━━━━━ Given information ━━━━━
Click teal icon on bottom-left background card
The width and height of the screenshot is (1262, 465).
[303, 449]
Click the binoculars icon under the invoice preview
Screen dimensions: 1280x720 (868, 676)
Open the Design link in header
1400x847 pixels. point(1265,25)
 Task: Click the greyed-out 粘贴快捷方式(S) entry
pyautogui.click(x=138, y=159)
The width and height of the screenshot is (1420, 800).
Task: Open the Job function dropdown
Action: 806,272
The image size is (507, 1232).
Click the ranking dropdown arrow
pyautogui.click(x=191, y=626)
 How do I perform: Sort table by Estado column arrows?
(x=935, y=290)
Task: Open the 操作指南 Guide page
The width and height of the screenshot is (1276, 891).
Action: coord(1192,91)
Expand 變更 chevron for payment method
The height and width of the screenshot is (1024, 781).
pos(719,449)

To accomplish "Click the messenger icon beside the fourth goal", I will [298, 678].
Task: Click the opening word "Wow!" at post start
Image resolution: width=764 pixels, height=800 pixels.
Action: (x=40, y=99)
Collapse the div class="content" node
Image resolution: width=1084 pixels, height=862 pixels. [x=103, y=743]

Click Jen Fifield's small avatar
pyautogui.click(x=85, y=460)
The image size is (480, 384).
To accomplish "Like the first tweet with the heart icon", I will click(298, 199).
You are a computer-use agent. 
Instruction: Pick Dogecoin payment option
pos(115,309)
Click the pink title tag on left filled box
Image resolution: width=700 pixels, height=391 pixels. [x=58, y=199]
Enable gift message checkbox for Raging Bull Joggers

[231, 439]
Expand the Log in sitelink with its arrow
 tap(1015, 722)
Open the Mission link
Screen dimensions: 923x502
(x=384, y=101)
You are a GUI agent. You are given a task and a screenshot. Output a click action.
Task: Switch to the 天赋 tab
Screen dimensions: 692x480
━━━━━
## [The problem]
An exact copy of every record is required.

## [Task output]
Click teal icon on bottom-left background card
The width and height of the screenshot is (1262, 465).
[303, 449]
Click the binoculars icon under the invoice preview
Screen dimensions: 1280x720 (868, 676)
Open the Design link in header
1400x847 pixels. point(1265,25)
 Task: Click the greyed-out 粘贴快捷方式(S) entry
pyautogui.click(x=138, y=159)
The width and height of the screenshot is (1420, 800).
Task: Open the Job function dropdown
Action: 806,272
The image size is (507, 1232).
Click the ranking dropdown arrow
pyautogui.click(x=191, y=626)
 How do I perform: Sort table by Estado column arrows?
(x=935, y=290)
Task: Open the 操作指南 Guide page
The width and height of the screenshot is (1276, 891).
Action: coord(1192,91)
Expand 變更 chevron for payment method
The height and width of the screenshot is (1024, 781).
pos(719,449)

To accomplish "Click the messenger icon beside the fourth goal", I will [298, 678].
Task: Click the opening word "Wow!" at post start
Image resolution: width=764 pixels, height=800 pixels.
Action: (x=40, y=99)
Collapse the div class="content" node
Image resolution: width=1084 pixels, height=862 pixels. [x=103, y=743]

Click Jen Fifield's small avatar
pyautogui.click(x=85, y=460)
The image size is (480, 384).
To accomplish "Like the first tweet with the heart icon", I will click(298, 199).
You are a computer-use agent. 
Instruction: Pick Dogecoin payment option
pos(115,309)
Click the pink title tag on left filled box
Image resolution: width=700 pixels, height=391 pixels. [x=58, y=199]
Enable gift message checkbox for Raging Bull Joggers

[231, 439]
Expand the Log in sitelink with its arrow
 tap(1015, 722)
Open the Mission link
Screen dimensions: 923x502
(x=384, y=101)
You are a GUI agent. You are given a task and a screenshot. Output a click action.
Task: Switch to the 天赋 tab
Screen dimensions: 692x480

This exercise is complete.